2009/1/23 Paul Visschers <mail@paulvisschers.net>
Hello,

It seems like you have some trouble with grasping the concept of
polymorphism in this particular case.

<...>
 
I think I get the polymorphism. What I don't get is why a specialized type cannot
replace a more generic type, since the specialized type implements the interface
defined in the generic type.
 
As I tried to explain, I'm probably misled by the comparison with  OOP languages, where polymorphism is implemented via interfaces (Java) or abstract classes/methods (C++). For instance in Java you can write:
 
AbstractInterface a = new ConcreteClass();
 
if ConcreteClass implements AbstractInterface. The complier will handle a as an instance of AbstractInterface, ignoring
anything that is not specifed in its declaration.
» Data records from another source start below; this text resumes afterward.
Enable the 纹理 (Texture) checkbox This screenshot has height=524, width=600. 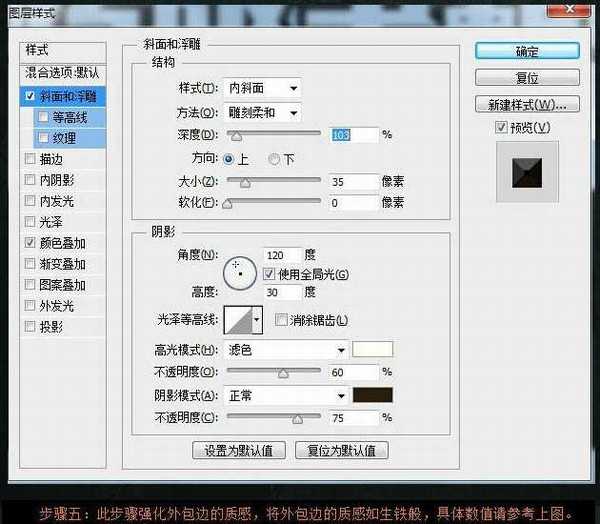pos(43,138)
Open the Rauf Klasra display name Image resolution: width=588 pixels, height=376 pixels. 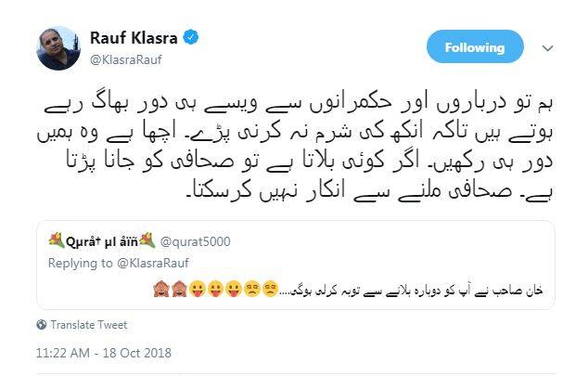(x=134, y=38)
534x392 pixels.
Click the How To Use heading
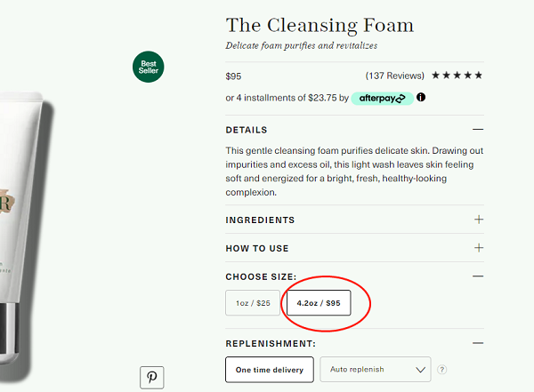257,248

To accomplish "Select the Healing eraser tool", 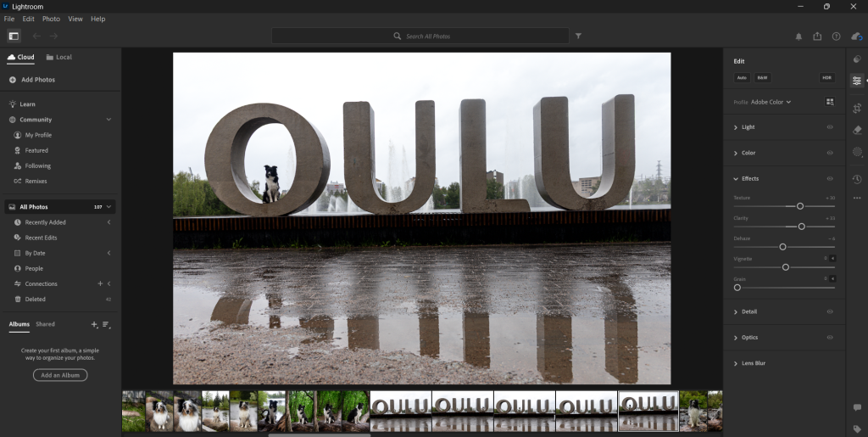I will pyautogui.click(x=857, y=130).
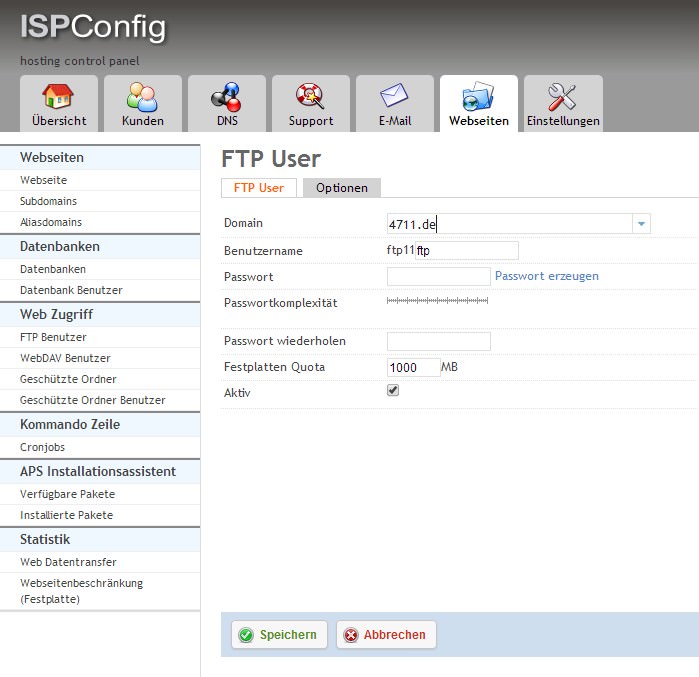The width and height of the screenshot is (699, 677).
Task: Click the E-Mail envelope icon
Action: pos(394,98)
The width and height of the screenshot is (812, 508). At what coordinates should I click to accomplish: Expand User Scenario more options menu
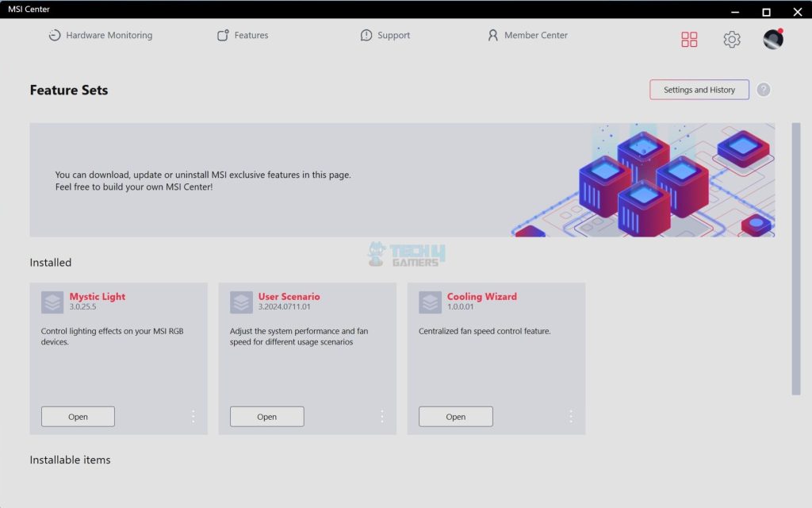[x=381, y=416]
This make the substitution safe: for instance calling
a.AbstractInterfaceMethod() is fine, while calling a.ConcreteClassMethod() gives you an error.
 
 
Now, I understand that this is not the case in haskell, and I understand the formal reason you give for this.
What I am trying to understand is the _actual_ reason behind the formal reason: usually a programming language place
limits to avoid ambiguity or misuse of language feature.
 
<...>

The problem comes from the extra type annotation:
a = 3 :: Integer
Which says that instead of being of any numeric type, a is of type
Integer. This is less general, since you can't use it when you need an
Int or a Double for example.
 
This is what I don't get : why yielding an Integer is not  good enough for a function
that promises to yield a num?  What is missing in Integer?
 


I hope I explained it clearly. If not please reply.

Paul
 
You have been clear. I'm probably still too bound to OOP world. Thanks.